Pathogenetisch wurden inzwischen IgG1 anti-Endothelzell-Antikörper, Ablagerung von Komplement, eine Verdickung des Endothels und perivaskuläre lymphozytäre Infiltrate gesichert, auch in der Haut. Eine Präferenz des weiblichen Geschlechtes (3:1) und ein Manifestationsalter vom 20.-40. Lebensjahr legen eine Überlappung zu Kollagenosen, insbesondere dem Systemischen Lupus Erythematodes (SLE) nahe.
Methoden: Zum besseren Verständnis der Erkrankung wurde ein europäisches Susac Research Collaboration gegründet, umfassende klinische Daten der in den betreuenden Zentren dokumentierten Patienten gesammelt. In diesem Rahmen wurden auch standardisiert kapillarmikroskopische Bilder gewonnen, die nachfolgend geblindet mit einer parallel gewonnenen Stichprobe von Patienten mit MS befundet wurden. Die Daten wurden anschließend mit in gleicher Technik vom gleichen Untersucher erhobenen Befunden aus einer großen Normalpopulationskohorte (NP) und einer großen SLE-Kohorte verglichen.
Ergebnisse: Das Susac Syndrom ist sehr selten, weltweit wurden bisher 304 Fälle, in Mitteleuropa 35 beschrieben [2]. Auswertbare Bilder lagen von 14 Susac Patienten, 26 MS Patienten, 116 SLE Patienten und 754 Probanden aus der NP vor.

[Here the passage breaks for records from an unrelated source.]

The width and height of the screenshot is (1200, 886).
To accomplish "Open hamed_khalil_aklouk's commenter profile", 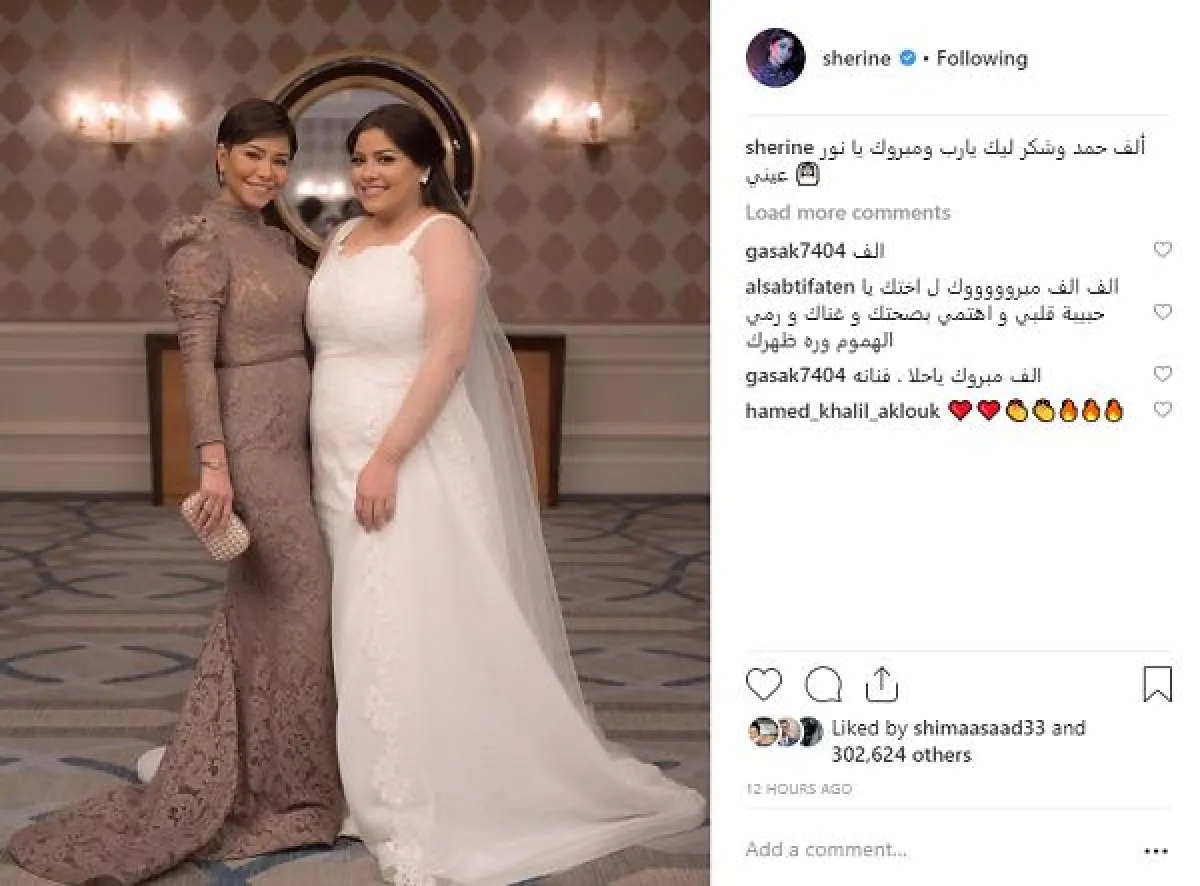I will coord(842,411).
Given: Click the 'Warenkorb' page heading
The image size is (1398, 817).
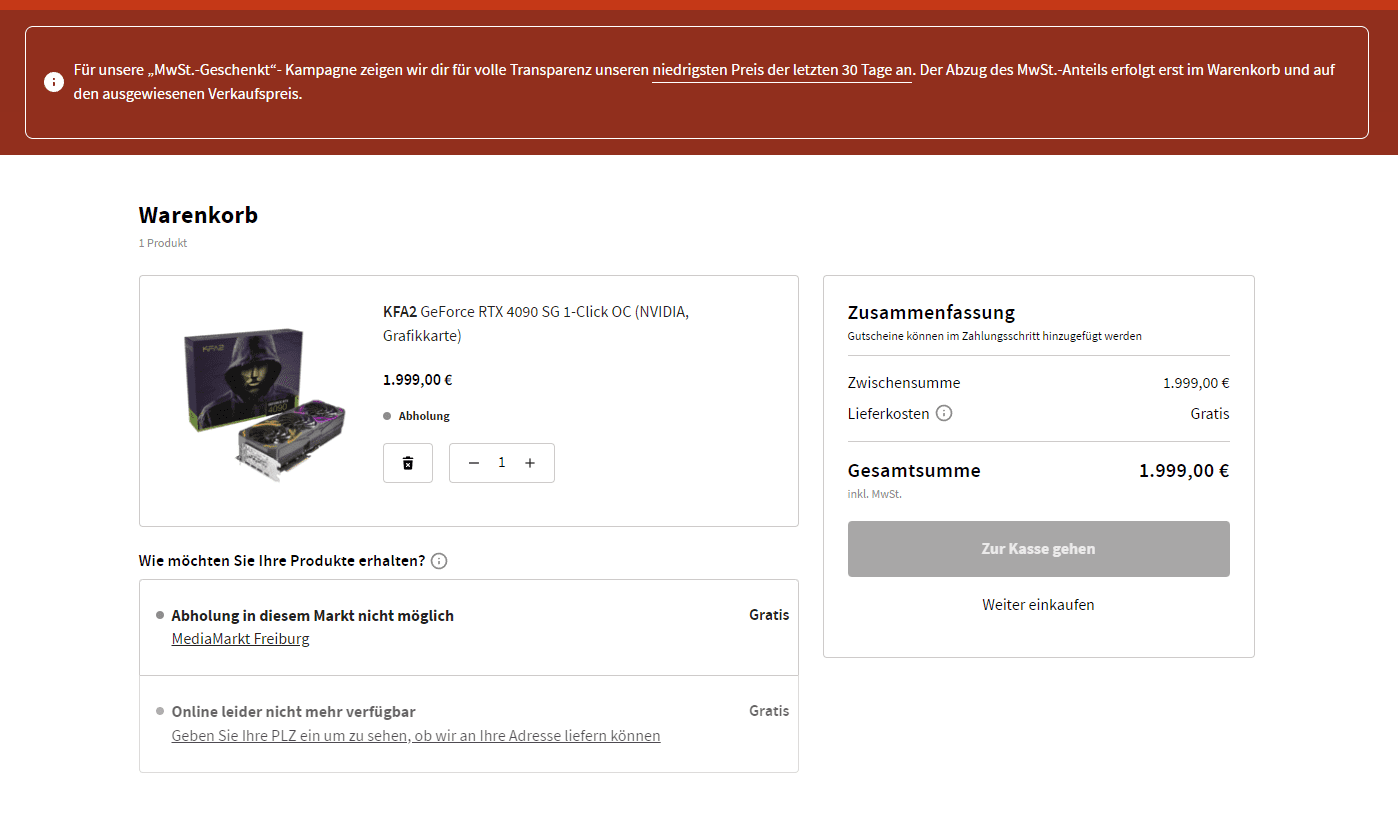Looking at the screenshot, I should pos(198,215).
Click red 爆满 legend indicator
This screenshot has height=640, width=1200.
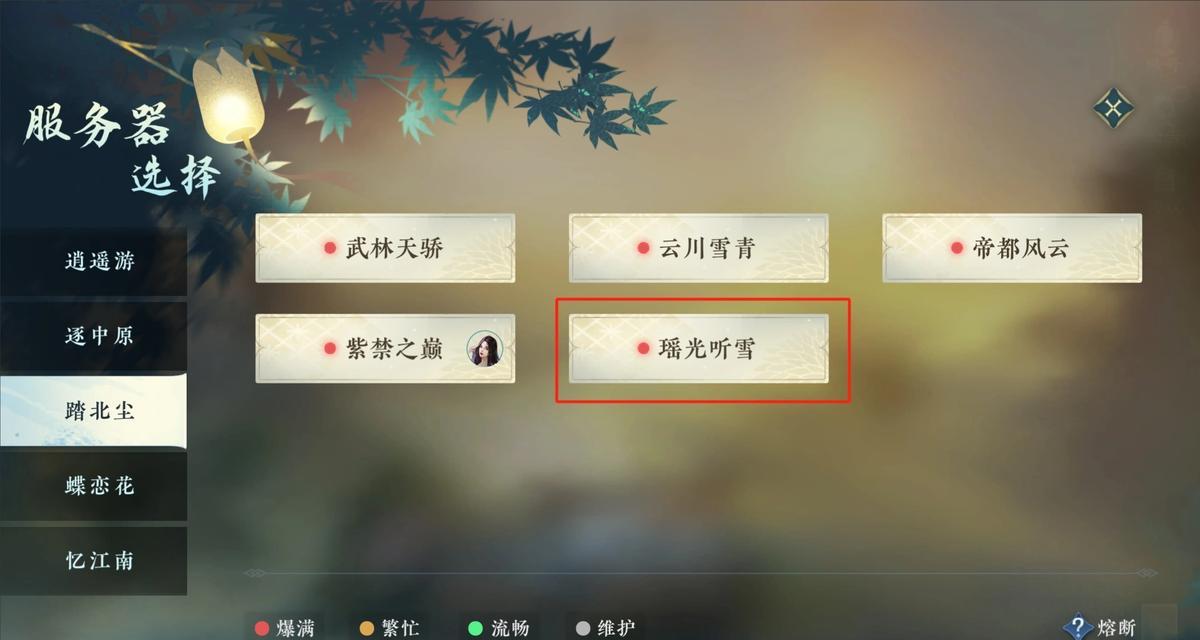[x=262, y=628]
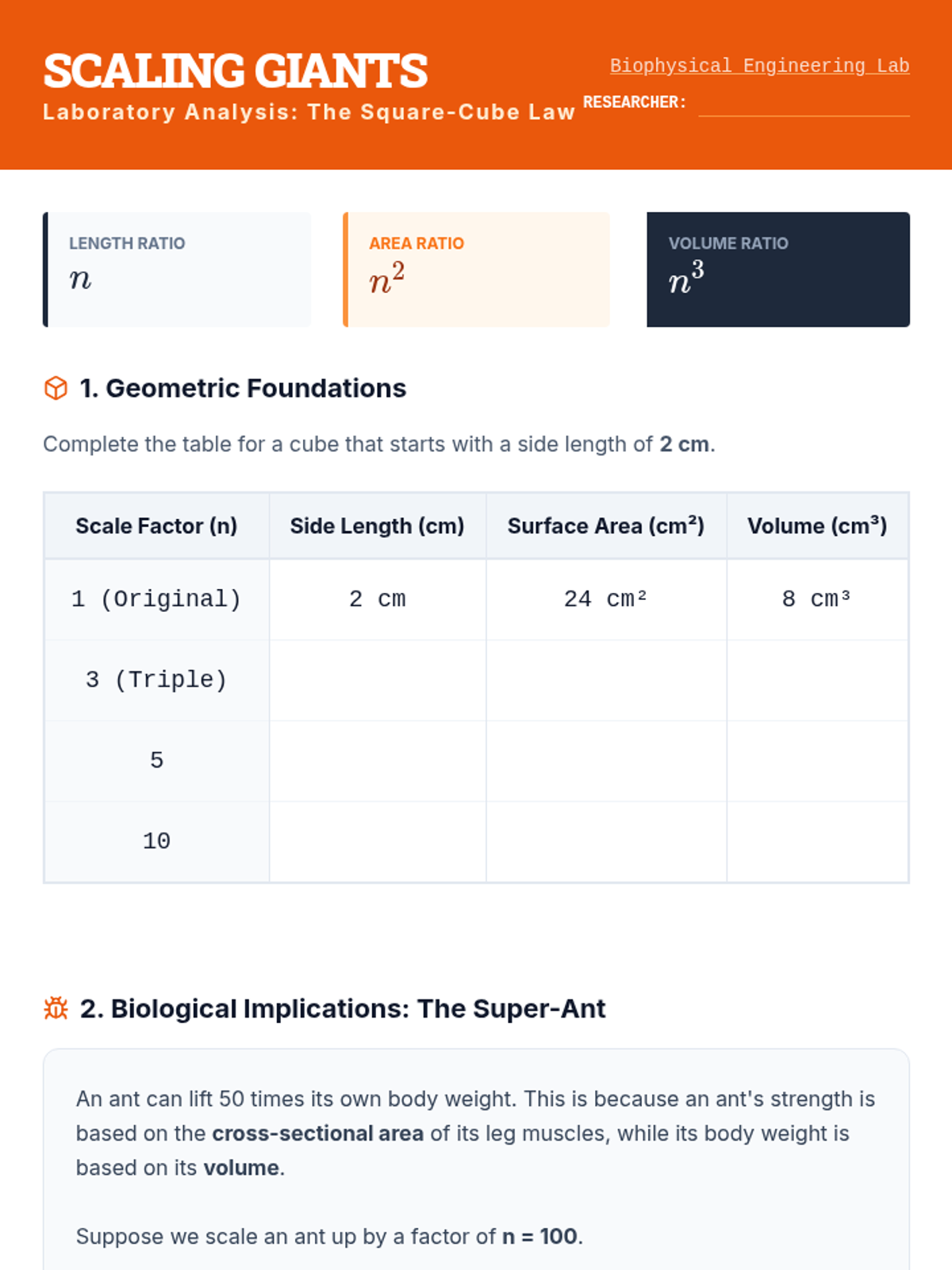Click the bug icon beside Biological Implications
Viewport: 952px width, 1270px height.
coord(56,1008)
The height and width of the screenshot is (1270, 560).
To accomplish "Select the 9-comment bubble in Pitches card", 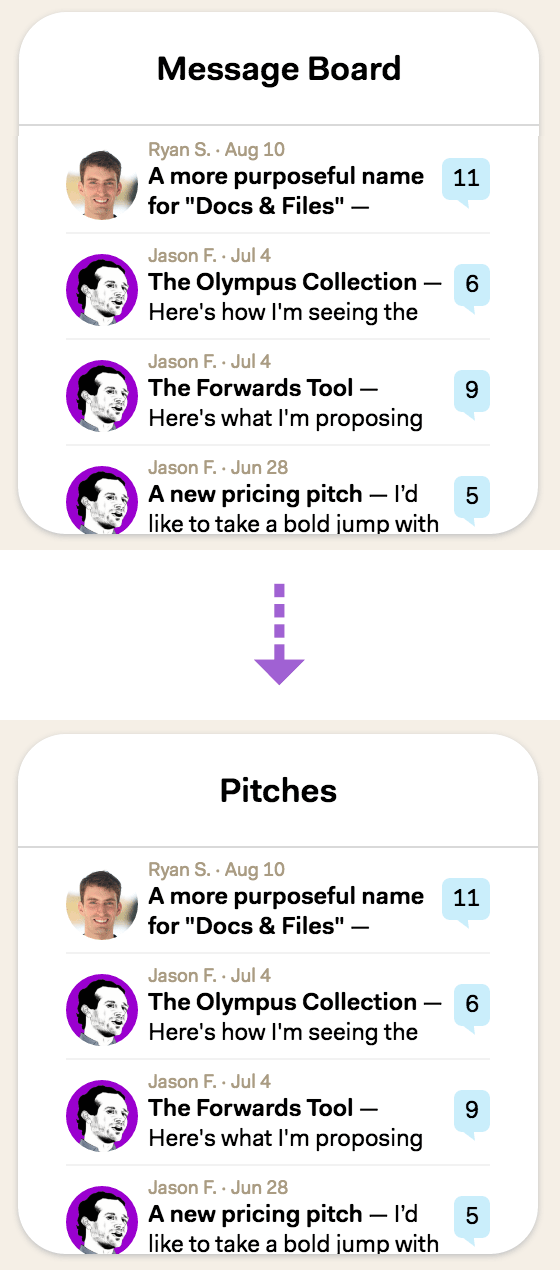I will pyautogui.click(x=472, y=1112).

Die MS-Patienten zeigten kaum kapillarmorphologischen Unterschiede zur NP während Susac Patienten vermehrt Kaliberschwankungen (NP 0,7%, MS 1,2%, SUSAC 16,1% und SLE 27,5% der Kapillaren), Ektasien (NP 0,3%, MS 1,5%, SUSAC 6,0% und SLE 18,3% der Kapillaren), Verzweigungen (NP 2,5%, MS 5,3%, SUSAC 10,4% und SLE 19,4% der Kapillaren) und Elongationen (NP 1,6%, MS 4,4%, SUSAC 17,8% und SLE 13,4% der Kapillaren) aufwiesen. Das Muster ähnelt dem SLE in der Verteilung, war aber deutlich geringer ausgeprägt.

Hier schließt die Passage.